Work request =
Please restate word for word each line from the one containing "You are a computer-use agent." to the last line of the records below, and drop the pictures.

[[ Dataset extract, beginning ]]

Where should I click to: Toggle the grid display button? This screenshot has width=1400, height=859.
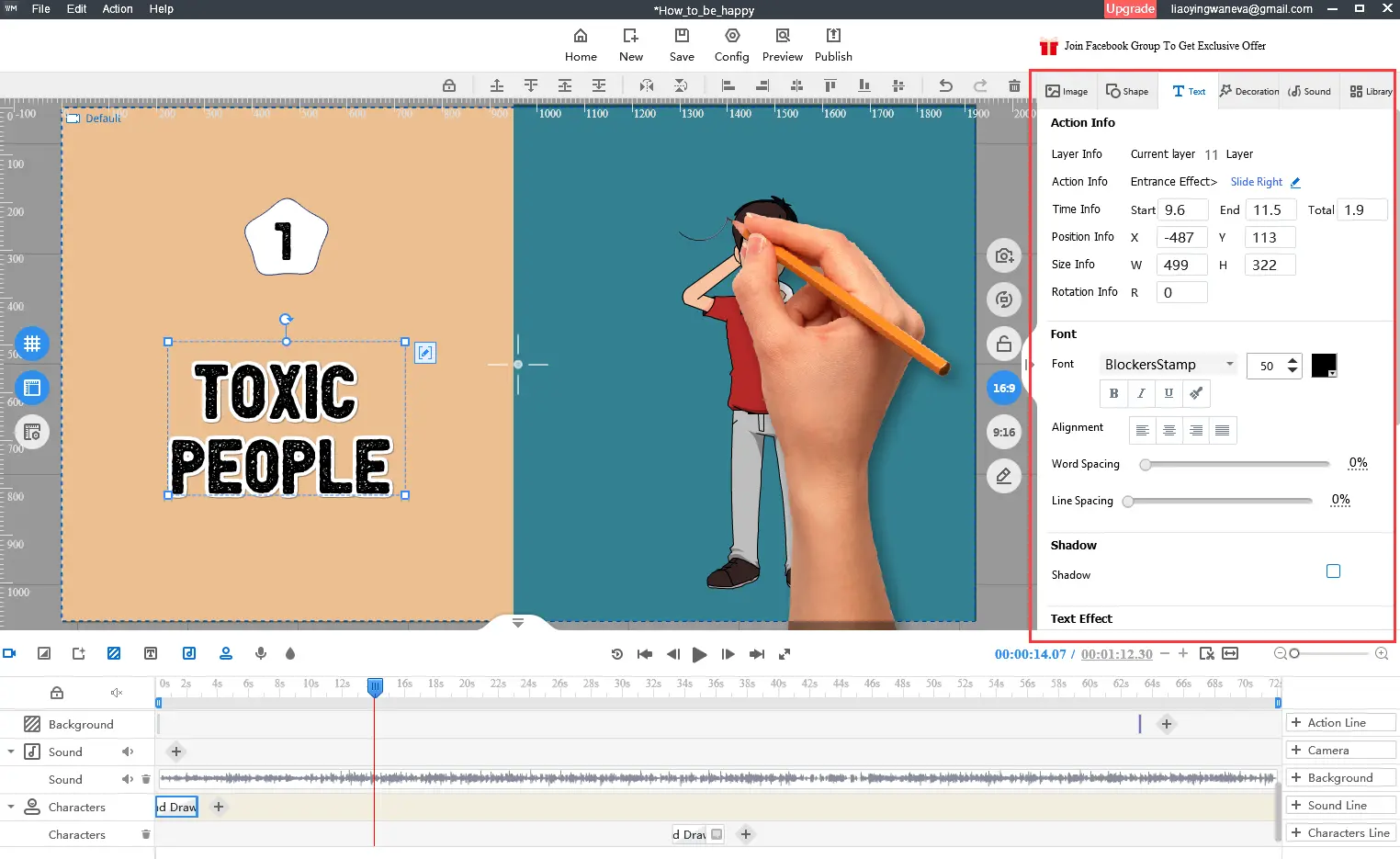pos(32,344)

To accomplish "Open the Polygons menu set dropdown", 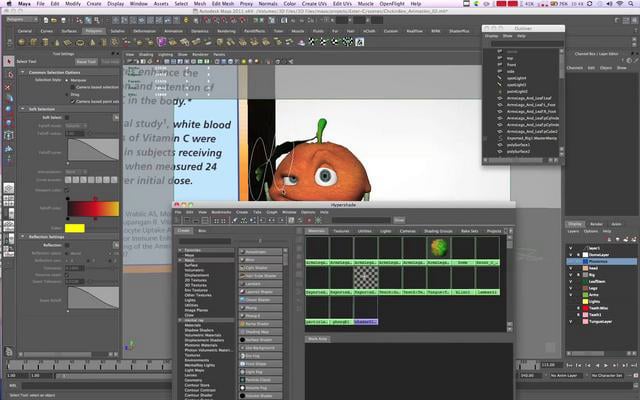I will 22,20.
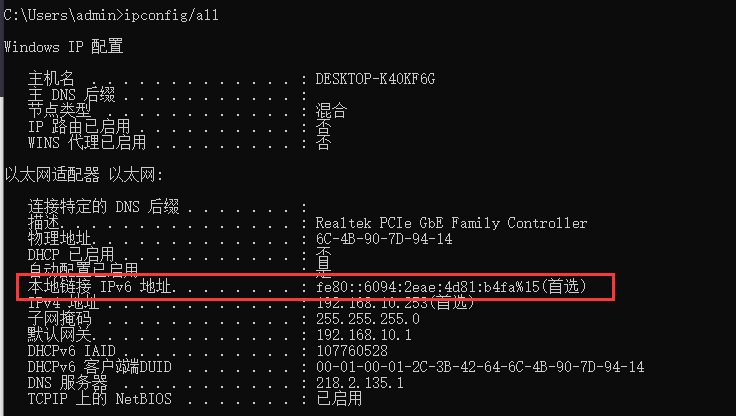
Task: Click the 以太网适配器 以太网 heading
Action: (84, 175)
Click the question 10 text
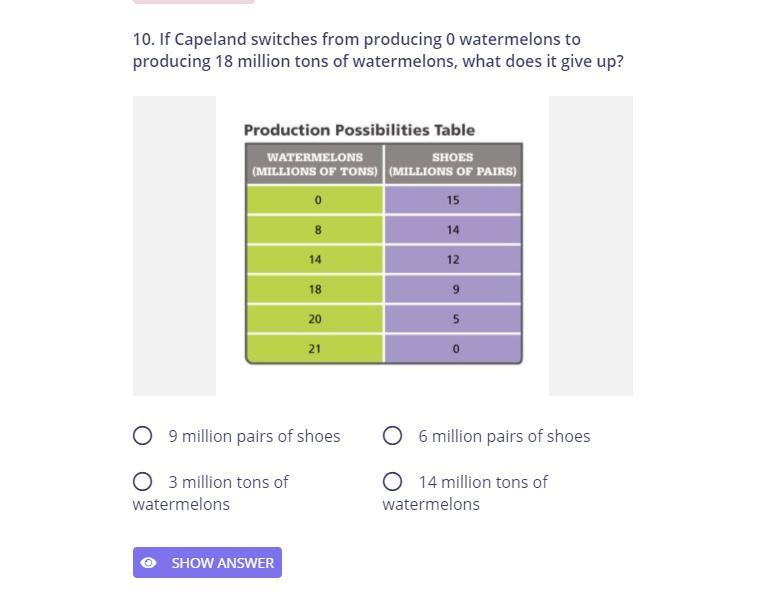 tap(377, 50)
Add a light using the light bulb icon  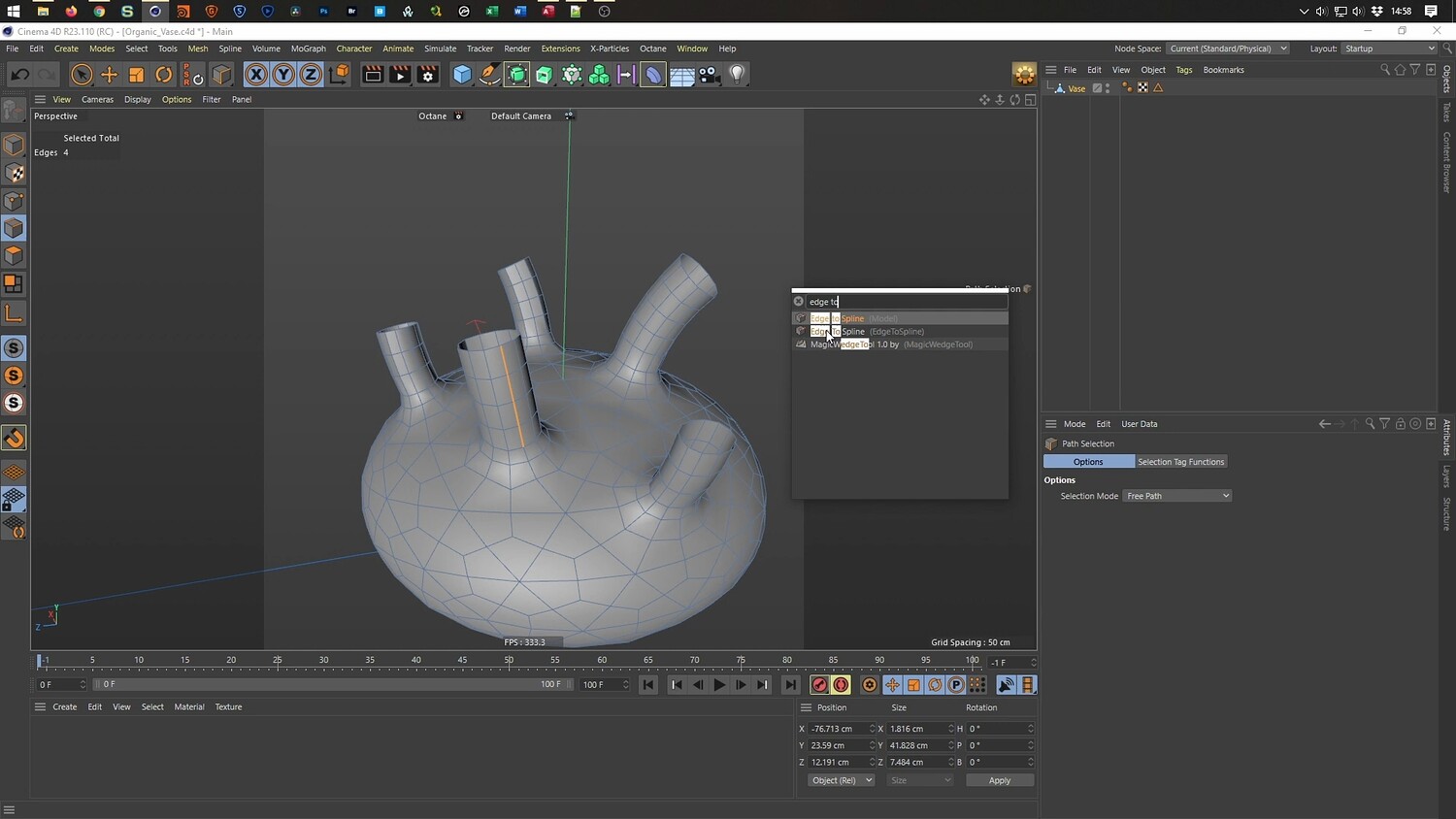click(737, 75)
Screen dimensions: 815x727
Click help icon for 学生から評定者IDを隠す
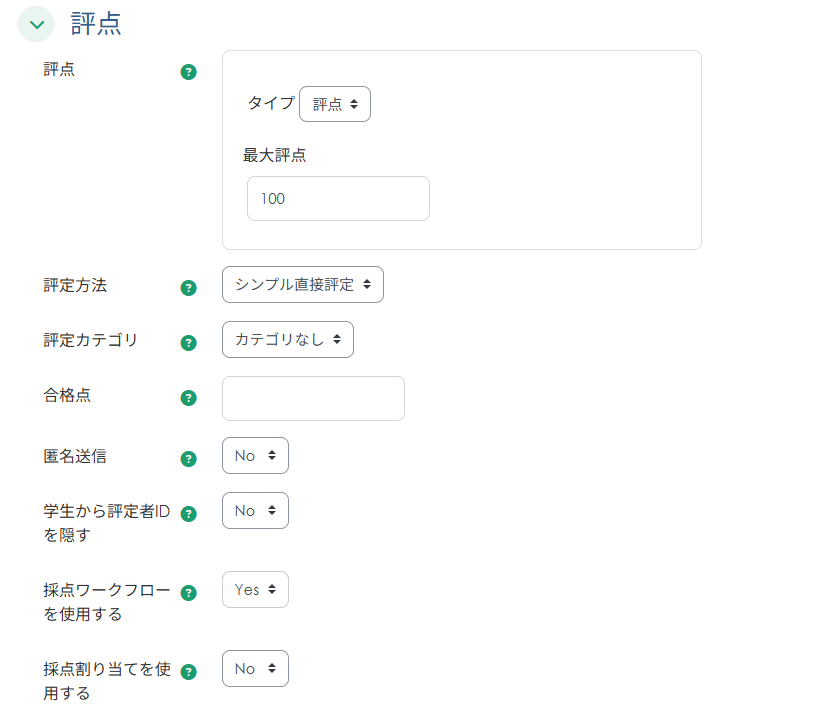[x=188, y=514]
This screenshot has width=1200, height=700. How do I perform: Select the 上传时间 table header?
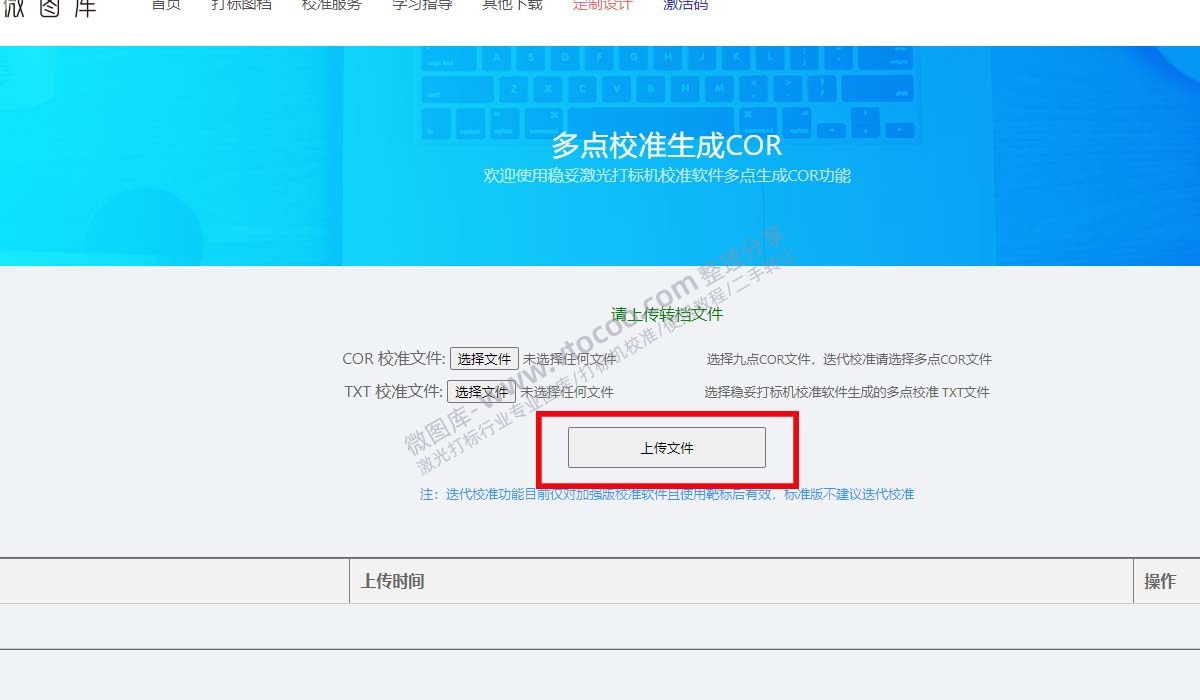tap(393, 580)

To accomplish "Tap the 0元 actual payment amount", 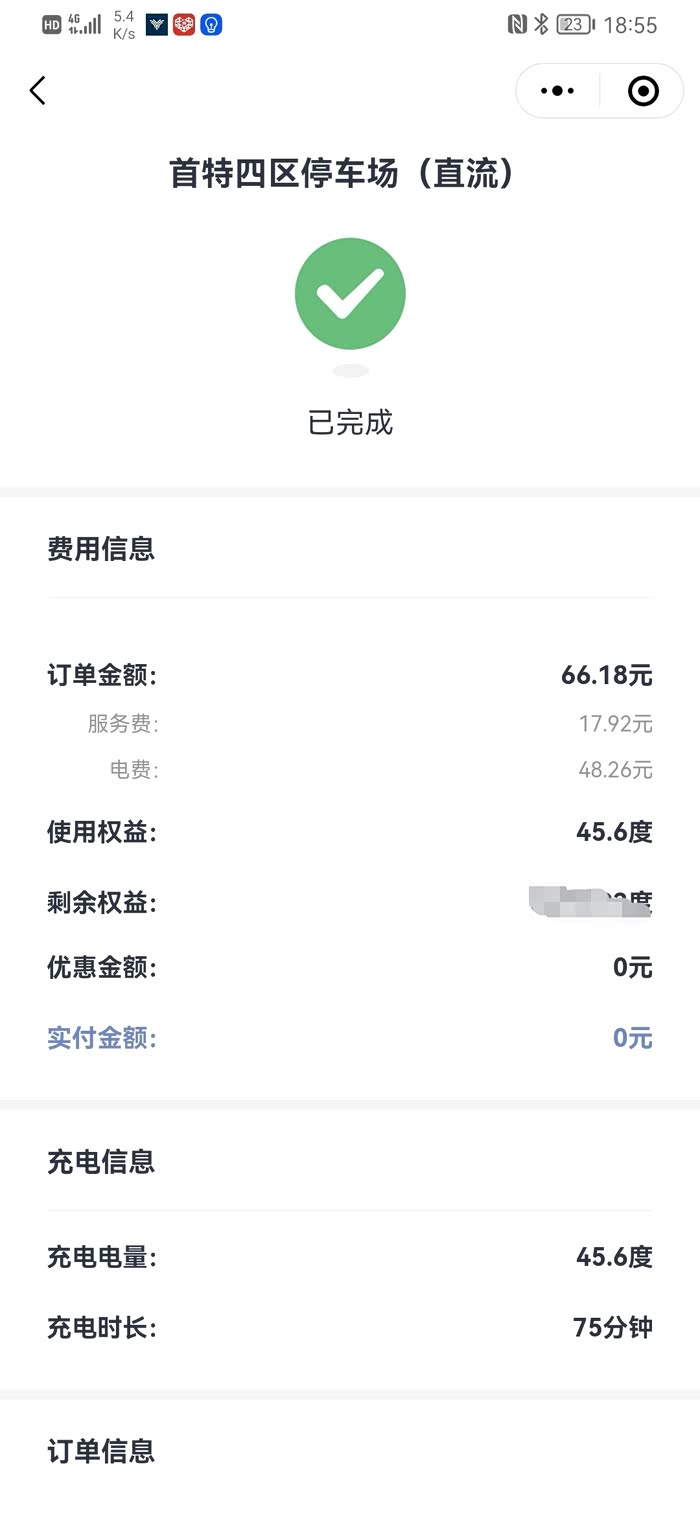I will pyautogui.click(x=632, y=1038).
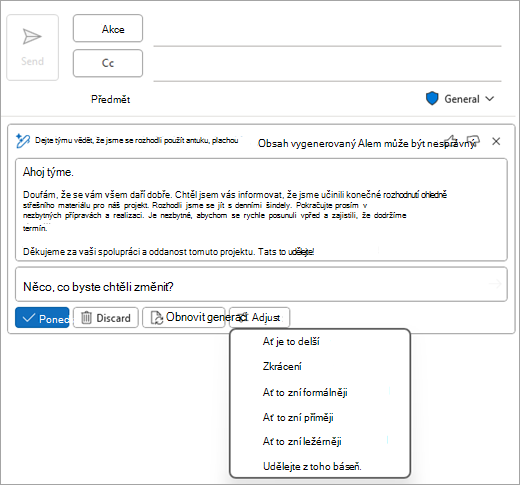Click the Send paper plane icon

coord(32,36)
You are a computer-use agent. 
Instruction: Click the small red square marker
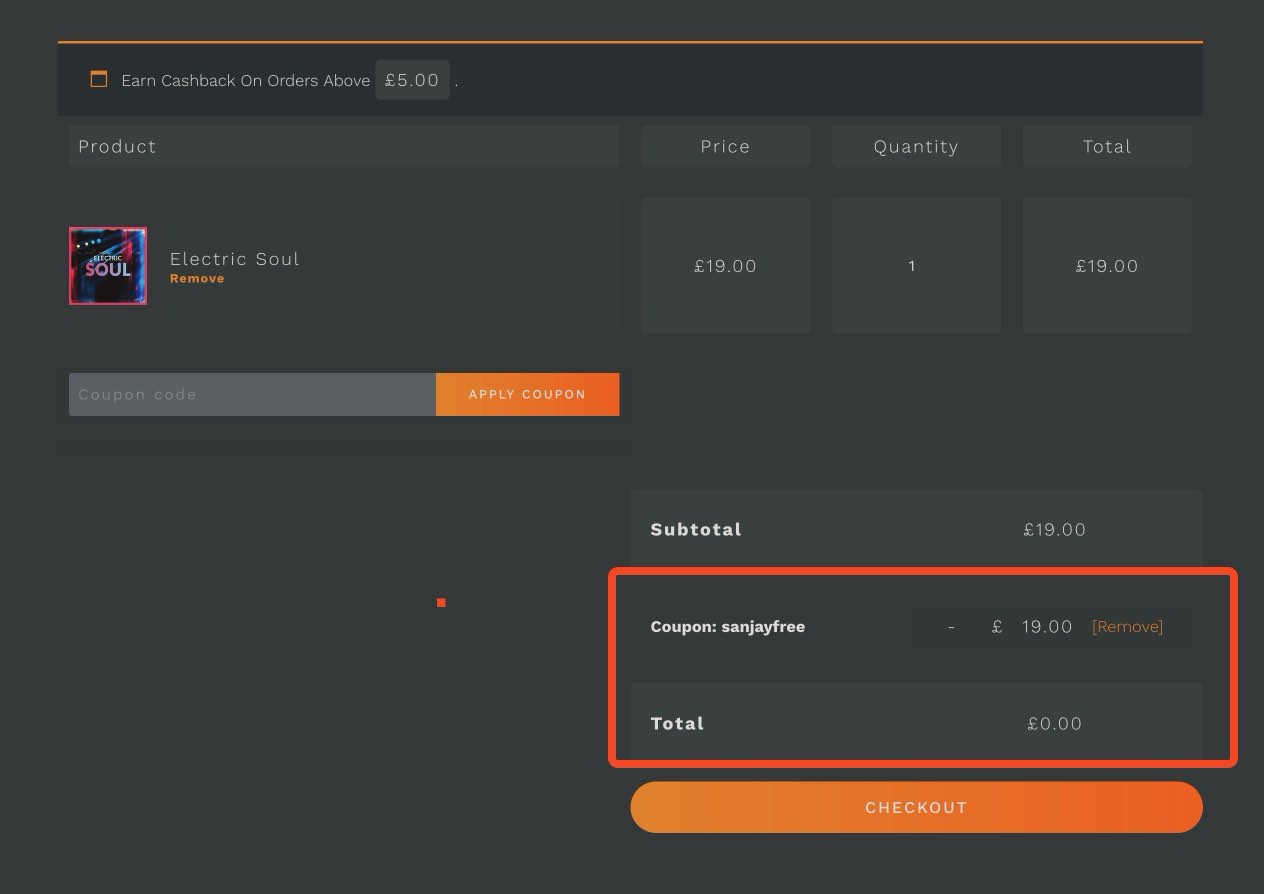(441, 603)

[[ Dataset extract, end ]]

Answer to the exercise =
You are a computer-use agent. 
Instruction: Click the small red square marker
(441, 603)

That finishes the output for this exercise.